Paul is having an issue with dropped calls and limited cell reception. He's told he needs a receiver to boost the signal. Leo says that receiver is called a FemToCell that plugs into his internet access and routes his calls through the net. He should call his carrier and tell them he can't use their service in his house and ask them to provide a FemtoCell. In most cases they'll provide it for free. He may need to threaten to cancel his service to get it.
Wi-Fi is great when it works, but all too often there are problems that cause disconnects or slowdowns. If you have a large house, or there are too many walls that make it hard for signal to travel through, you may need more than just one wireless router.
One option for improving your reception is to set up a secondary Wi-Fi access point to extend your current Wi-Fi router. You'll want to buy an extender from the same company that made the router you already own. Set up the extender in "bridge mode" and it will rebroadcast the signal and extend its range.

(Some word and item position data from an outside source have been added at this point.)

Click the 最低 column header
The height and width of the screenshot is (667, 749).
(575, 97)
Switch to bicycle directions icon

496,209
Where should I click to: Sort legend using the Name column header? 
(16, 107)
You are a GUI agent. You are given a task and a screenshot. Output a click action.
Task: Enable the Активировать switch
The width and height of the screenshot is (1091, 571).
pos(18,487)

Jeff has an unlocked GSM phone which he uses via TracFone, but it doesn't get data near his home. Leo says that part of the issue could be that TracFone has a deal with carriers that would make tower availability limited.

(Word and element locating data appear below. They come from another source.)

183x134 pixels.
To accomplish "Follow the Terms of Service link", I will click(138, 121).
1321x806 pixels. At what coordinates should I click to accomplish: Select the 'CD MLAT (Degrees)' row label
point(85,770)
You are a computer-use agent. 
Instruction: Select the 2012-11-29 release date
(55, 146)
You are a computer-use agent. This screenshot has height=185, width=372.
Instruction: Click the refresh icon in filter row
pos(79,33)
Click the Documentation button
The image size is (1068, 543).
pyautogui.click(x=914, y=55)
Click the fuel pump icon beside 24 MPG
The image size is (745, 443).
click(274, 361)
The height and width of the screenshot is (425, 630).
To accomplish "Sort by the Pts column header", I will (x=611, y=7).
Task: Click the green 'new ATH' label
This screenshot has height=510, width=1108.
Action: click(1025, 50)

Charlie was having problems with his Obihai VOIP connecting wirelessly, but it works when he connects it via ethernet. Leo says that could indicate a damaged wireless transmitter, or some congestion in the wireless band. Leo also says that either could cause handshaking issues.
Marilyn says that her internet carrier is trying to charge her extra for bandwidth. She uses Dish. Leo says that satellite internet has bandwidth caps because it's very constrained. Leo only recommends satellite when there's no other choice. He recommends going to DSLReports.com. They have ISP reviews by geographic area. If there's nothing else in her area, Marilyn would be much better off going with LTE wireless.
Marlene has been through 3 iPhones and she is constantly having issues being able to hear her calls after 15 minutes. Leo says it's unlikely that it's a phone issue since it happens from phone to phone. Leo suspects that it's an issue with her wireless carrier (T-Mobile). The SIM card could also be the culprit. If she's replaced that, then it's still a mystery.
In the Chatroom, one member says he has the same issue with MetroPCS which uses the T-Mobile network. So it has to be T-Mobile. If they can't fix it, they may not cop to it.
John has discovered that he can use his mobile phone number through his Samsung Gear Watch through NumberSync. He can also sync it with his tablet. But people that have called him have been getting a voicemail message saying he's not accepting calls. AT&T swapped out his phone and his watch, and while AT&T says they never had this issue before, there's forum posts filled with people complaining about the problem. Leo says that AT&T is chasing a dollar.
Chris is building a house and wants to get into home automation. Should he go with something wired or wireless, and what about the security of it? Leo says that we are still at the very beginning of home automation. There are a lot of systems and no standard has really been established. Most modern home automation systems are wireless, now. Everyone uses their home Wi-Fi networks to operate them. To future proof it, Leo would advise putting conduit into the walls as a kind of tunnel so he can put in fiber or some other wires should he decide to.
Leo says no. It's a limitation to Bluetooth. Many devices can be paired, but only one will be active. A Bluetooth receiver that can then split it out could work, though.
Elliot wants to switch to Google Fi to Verizon. Leo says that's a great idea, but Elliot's Galaxy S6 won't work on it. He'll have to have a Google Nexus phone. This is because there's a hardware switch that supports the handoff from one carrier to another.